I started learning about (health) inequalities through family stories and through the news. After a few years spent, as a young medical student like many other fellow students, trying to make sense of my overlapping interests in health, social justice and clinical apprenticeship, I partly found a home in what was then the first International Health BSc in the UK. In a small classroom on the UCL Whittington campus in North London, we learnt about health inequalities with an mutidisciplinary team of passionate teachers.
I graduated in Medicine at Guy's, King's and St Thomas' School of Medicine, enjoying mostly the patient contact. So after completing my Foundation training, I decided to work in Genito-Urinary Medicine at 56 Dean Street, a busy sexual health clinic in the heart of Soho. This is where I most enjoyed medical practice, within a multidisciplinary team which holds sensitivity and respect as core values, and where one hardly forgets to listen to personal stories before prescribing medicines.
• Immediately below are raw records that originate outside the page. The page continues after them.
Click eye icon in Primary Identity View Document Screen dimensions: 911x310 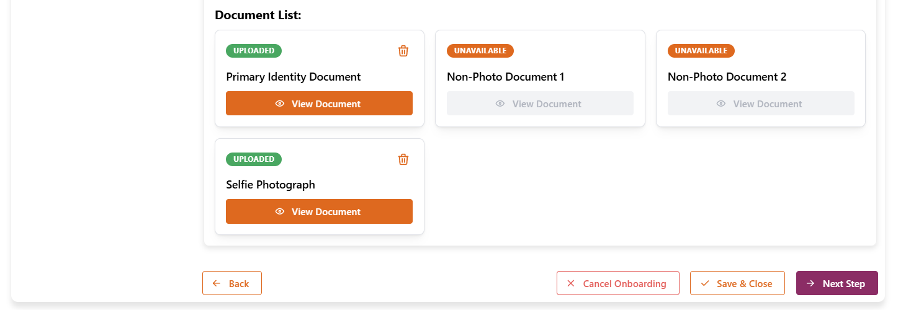click(x=280, y=104)
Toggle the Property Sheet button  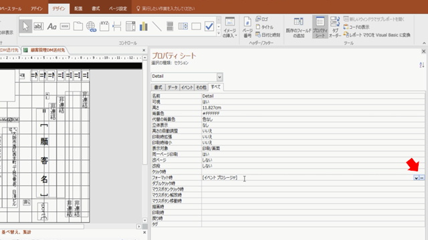320,27
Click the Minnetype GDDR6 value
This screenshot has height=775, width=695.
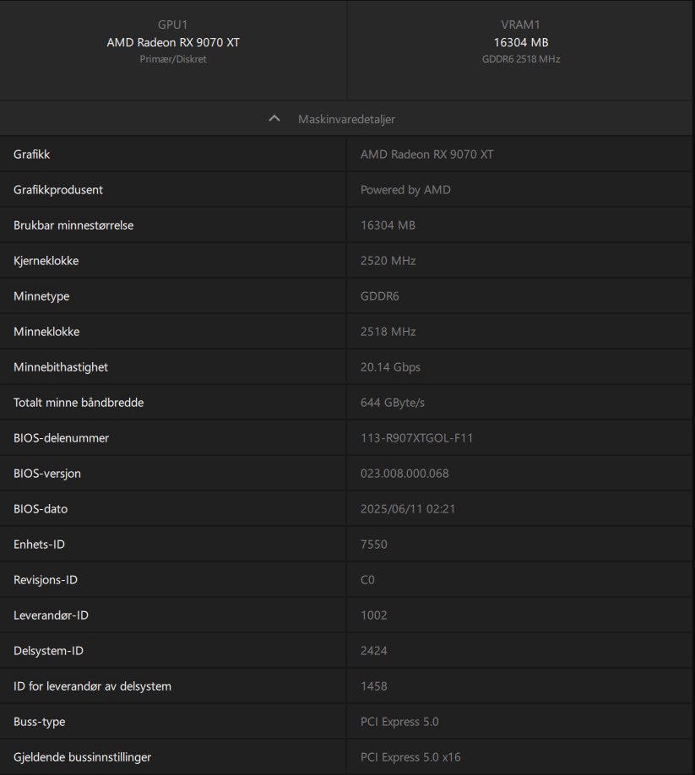coord(379,296)
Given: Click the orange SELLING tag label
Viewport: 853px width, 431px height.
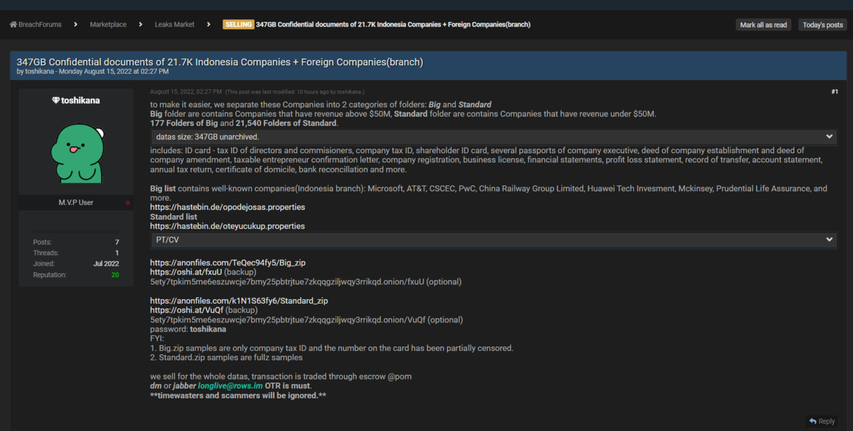Looking at the screenshot, I should [238, 25].
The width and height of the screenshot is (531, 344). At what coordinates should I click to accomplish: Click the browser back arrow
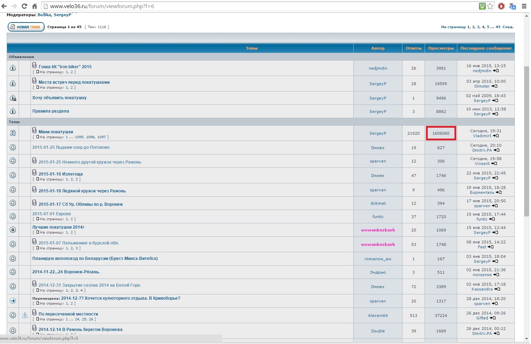click(x=4, y=6)
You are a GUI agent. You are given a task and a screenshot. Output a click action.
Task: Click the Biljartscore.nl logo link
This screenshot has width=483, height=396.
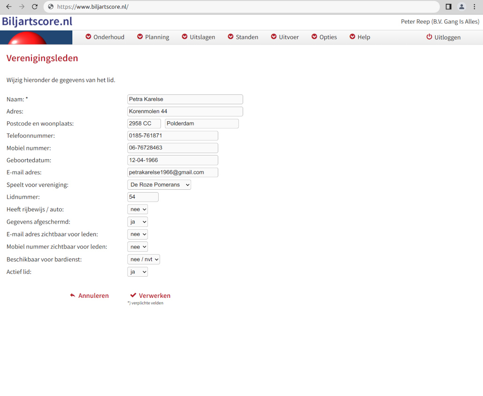click(37, 22)
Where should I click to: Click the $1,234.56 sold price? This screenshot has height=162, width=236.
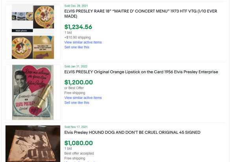(x=78, y=27)
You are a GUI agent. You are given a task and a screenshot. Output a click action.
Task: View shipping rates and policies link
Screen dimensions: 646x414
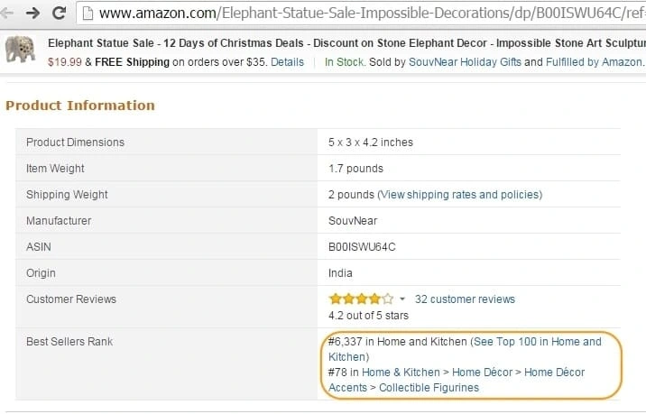(460, 195)
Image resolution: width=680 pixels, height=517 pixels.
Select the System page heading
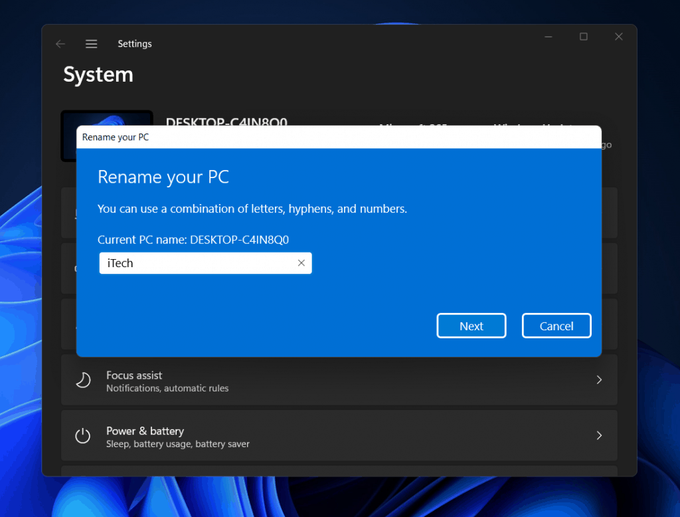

The curiosity towards social determinants of health but also non-biomedical perspectives on health, hadn't disappeared. By then, most people in the world (at least we think), were estimated to live in cities, and 'International Health' had been renamed 'Global Health'.
Since 2010, I have been coordinating the Global Health BSc at Imperial College, a course which was launched then, in response to the demands of a group of motivated students who have now become alumni and teachers on the course. I also lead Module 3 on the BSc: 'Global Health in Context'. This covers:
- Global health governance and actors
- Issues around technology
- Social determinants of health and embodiment
- Health systems
- Sociological and anthropological perspectives into the role of biomedicine and other medical systems in global health, including issues of power, epistemology and cosmologies
I am also Welfare Tutor for Global Health BSc students.
Whilst working at Imperial College, I completed a Masters in Public Health at the London School of Hygiene and Tropical Medicine.
I have an interest in learning and teaching interdisciplinary approaches to health, which I recently cultivated through a Postgraduate Diploma in University Learning and Teaching. I have a particular interest in learning/teaching methods relevant to undergraduate Global Health teaching and how learners can start to make sense of different and sometimes conflicting disciplinary perspectives on Global Health, as they navigate this pluridisciplinary, and also vaguely defined, field of study.
I have been course lead for the Society and Health course for Year 1 medical students for 4 years and am a member of the BeSST network (a group working on Behavioural and Social Sciences Teaching in Medicine).